---- Recorded data

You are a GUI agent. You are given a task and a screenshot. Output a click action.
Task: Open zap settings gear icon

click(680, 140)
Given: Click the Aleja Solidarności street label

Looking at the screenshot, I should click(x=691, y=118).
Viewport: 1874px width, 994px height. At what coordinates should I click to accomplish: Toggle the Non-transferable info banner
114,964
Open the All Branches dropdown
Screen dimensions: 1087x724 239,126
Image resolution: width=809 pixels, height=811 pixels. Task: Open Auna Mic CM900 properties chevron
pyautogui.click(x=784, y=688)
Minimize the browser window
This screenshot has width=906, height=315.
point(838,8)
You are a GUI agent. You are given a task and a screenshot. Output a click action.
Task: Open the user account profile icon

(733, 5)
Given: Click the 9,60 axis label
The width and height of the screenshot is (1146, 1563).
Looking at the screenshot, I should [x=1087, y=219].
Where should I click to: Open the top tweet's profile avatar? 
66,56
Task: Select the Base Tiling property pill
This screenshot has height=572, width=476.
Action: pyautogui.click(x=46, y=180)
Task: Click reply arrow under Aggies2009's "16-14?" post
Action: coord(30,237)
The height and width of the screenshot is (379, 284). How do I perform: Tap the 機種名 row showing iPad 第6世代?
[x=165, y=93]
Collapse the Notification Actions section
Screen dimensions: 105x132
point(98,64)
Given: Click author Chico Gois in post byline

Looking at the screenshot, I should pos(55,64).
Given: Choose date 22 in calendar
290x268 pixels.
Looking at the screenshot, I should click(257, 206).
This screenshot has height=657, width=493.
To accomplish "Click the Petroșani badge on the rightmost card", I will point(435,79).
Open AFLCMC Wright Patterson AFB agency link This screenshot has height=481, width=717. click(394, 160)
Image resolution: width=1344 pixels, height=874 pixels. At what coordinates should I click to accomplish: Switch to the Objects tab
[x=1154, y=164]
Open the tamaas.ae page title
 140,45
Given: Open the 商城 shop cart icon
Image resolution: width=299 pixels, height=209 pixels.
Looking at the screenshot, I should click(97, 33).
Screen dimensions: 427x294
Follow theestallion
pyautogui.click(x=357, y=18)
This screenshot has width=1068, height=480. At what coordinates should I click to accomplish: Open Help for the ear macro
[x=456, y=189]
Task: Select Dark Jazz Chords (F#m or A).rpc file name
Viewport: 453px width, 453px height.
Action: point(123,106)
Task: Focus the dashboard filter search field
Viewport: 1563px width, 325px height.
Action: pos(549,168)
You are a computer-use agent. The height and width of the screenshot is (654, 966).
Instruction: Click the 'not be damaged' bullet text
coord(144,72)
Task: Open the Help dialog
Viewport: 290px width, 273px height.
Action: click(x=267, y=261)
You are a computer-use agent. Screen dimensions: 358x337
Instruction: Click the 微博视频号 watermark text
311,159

--------

## Job
Copy out the material from the line containing "Given: Open the 商城 shop cart icon" through the line containing "Action: click(x=267, y=261)", both included, reproducing each line verbatim.

## Solution
Given: Open the 商城 shop cart icon
Image resolution: width=299 pixels, height=209 pixels.
Looking at the screenshot, I should click(97, 33).
Screen dimensions: 427x294
Follow theestallion
pyautogui.click(x=357, y=18)
This screenshot has width=1068, height=480. At what coordinates should I click to accomplish: Open Help for the ear macro
[x=456, y=189]
Task: Select Dark Jazz Chords (F#m or A).rpc file name
Viewport: 453px width, 453px height.
Action: point(123,106)
Task: Focus the dashboard filter search field
Viewport: 1563px width, 325px height.
Action: pos(549,168)
You are a computer-use agent. The height and width of the screenshot is (654, 966).
Instruction: Click the 'not be damaged' bullet text
coord(144,72)
Task: Open the Help dialog
Viewport: 290px width, 273px height.
Action: click(x=267, y=261)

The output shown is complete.